PT Bank Rakyat Indonesia (Persero) Tbk atau BRI mengingatkan nasabah agar lebih waspada terhadap pesan mencurigakan yang menyertakan lampiran file berformat .APK dari sumber tidak dikenal.
Modus tersebut umumnya diawali pesan melalui WhatsApp dari pihak yang mengaku berasal dari lembaga atau layanan tertentu. Pesan dikemas dengan narasi yang meyakinkan dan dilengkapi lampiran file APK. Isinya beragam, mulai dari undangan digital, surat yang mengatasnamakan layanan perpajakan, hingga resi pengiriman paket atau dokumen lain yang tampak seperti informasi penting.
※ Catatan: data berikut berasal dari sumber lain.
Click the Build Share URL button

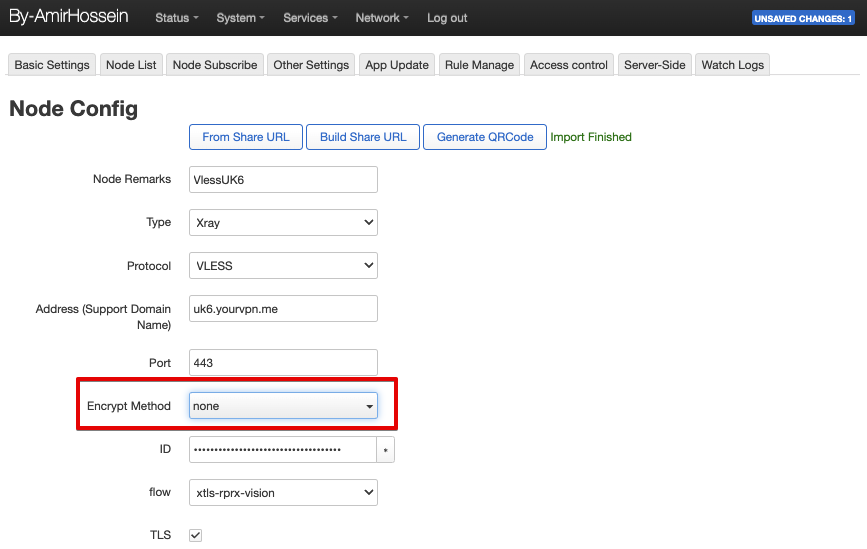(x=363, y=137)
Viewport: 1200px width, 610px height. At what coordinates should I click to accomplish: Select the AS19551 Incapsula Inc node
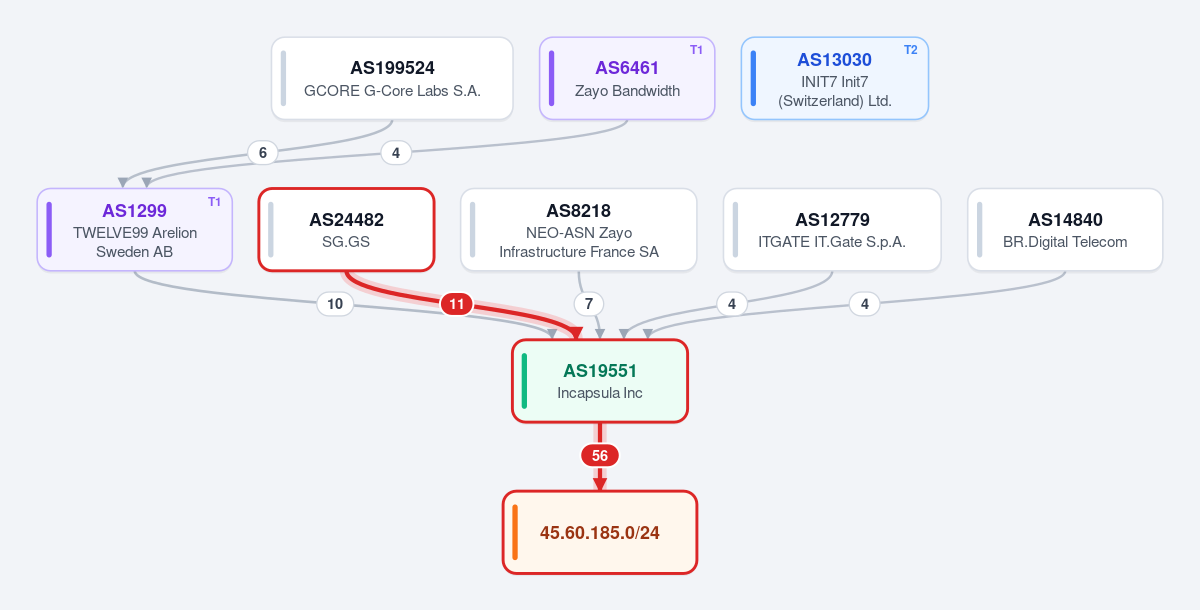click(600, 381)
Saat file diunduh dan dipasang di perangkat, aplikasi tersebut dapat menjadi pintu masuk program berbahaya atau malware. Program tersebut dirancang untuk mencuri data pribadi, merusak sistem perangkat, bahkan mengambil alih kendali ponsel tanpa diketahui pemiliknya.
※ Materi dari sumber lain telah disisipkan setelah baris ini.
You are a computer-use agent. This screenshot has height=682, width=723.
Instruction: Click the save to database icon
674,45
Selain itu, aplikasi APK dari sumber tidak tepercaya kerap meminta berbagai izin akses di perangkat. Celah tersebut dapat dimanfaatkan pelaku untuk memantau aktivitas pengguna dan membuka peluang penyalahgunaan layanan keuangan yang tersimpan di ponsel.
Direktur Information Technology BRI, Saladin Dharma Nugraha Effendi, mengatakan pola kejahatan digital terus berkembang sehingga kewaspadaan masyarakat menjadi kunci utama pencegahan.
Menurutnya, BRI terus memperkuat sistem keamanan layanan digital agar mampu menghadapi dinamika ancaman siber. Upaya tersebut dilakukan secara berkelanjutan guna melindungi data dan akses transaksi nasabah.
“Perseroan terus menyempurnakan kapabilitas pengamanan layanan digital agar tetap adaptif terhadap dinamika ancaman. Penguatan pengamanan dilakukan secara berkelanjutan untuk melindungi data serta akses transaksi nasabah. Keamanan dan kenyamanan nasabah menjadi perhatian yang dijalankan secara konsisten,” ujarnya.
BRI juga meminta nasabah tidak sembarangan mengklik, mengunduh, atau menginstal aplikasi dari sumber yang tidak jelas. Pesan mencurigakan yang berisi file, tautan, atau dokumen dari nomor tidak dikenal sebaiknya tidak diteruskan kepada pihak lain.
Nasabah juga perlu lebih teliti ketika menerima pesan bernada mendesak, menawarkan hadiah, atau meminta pembaruan serta verifikasi data pribadi. Walau mengatasnamakan bank atau layanan resmi, pengirim tetap perlu diverifikasi terlebih dahulu sebelum mengambil tindakan apa pun.
Sebagai langkah perlindungan tambahan, nasabah dianjurkan mengaktifkan fitur keamanan seperti Two-Factor Authentication (2FA) pada layanan digital.
Jika telanjur mengunduh atau memasang file APK yang mencurigakan, pengguna disarankan segera mematikan koneksi internet, baik data seluler maupun Wi-Fi, lalu menghapus aplikasi tersebut dari perangkat.
Langkah berikutnya yakni mengganti username, PIN, dan password akun BRImo serta email yang terhubung. Pengguna juga disarankan melakukan reset setelan pabrik melalui pengaturan perangkat untuk memastikan tidak ada aplikasi berbahaya yang tersisa.
Selain itu, nomor pengirim pesan patut diblokir apabila terindikasi sebagai upaya penipuan. Jika terdapat aktivitas mencurigakan pada rekening atau layanan digital, nasabah dapat segera menghubungi Contact BRI di 1500017.
Saladin mengingatkan bahwa kehati-hatian dalam menyaring informasi menjadi kunci utama mencegah kebocoran data pribadi. Pengenalan tanda-tanda ancaman sejak awal dapat menghindarkan nasabah dari risiko akses ilegal terhadap rekening.
“Kolaborasi antara BRI dan nasabah menjadi fondasi penting untuk membangun ekosistem layanan digital yang aman dan nyaman,” kata Saladin.